Instructions to follow:
From the line containing "The height and" onward, every line of the entries is to be set down exactly, the last line included.

Excerpts from a dataset:
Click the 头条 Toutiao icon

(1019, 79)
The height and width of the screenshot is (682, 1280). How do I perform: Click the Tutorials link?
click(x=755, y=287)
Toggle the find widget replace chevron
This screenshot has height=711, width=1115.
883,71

Answer:
The height and width of the screenshot is (682, 1280). How do I perform: Click the Tutorials link?
click(x=755, y=287)
Toggle the find widget replace chevron
This screenshot has height=711, width=1115.
883,71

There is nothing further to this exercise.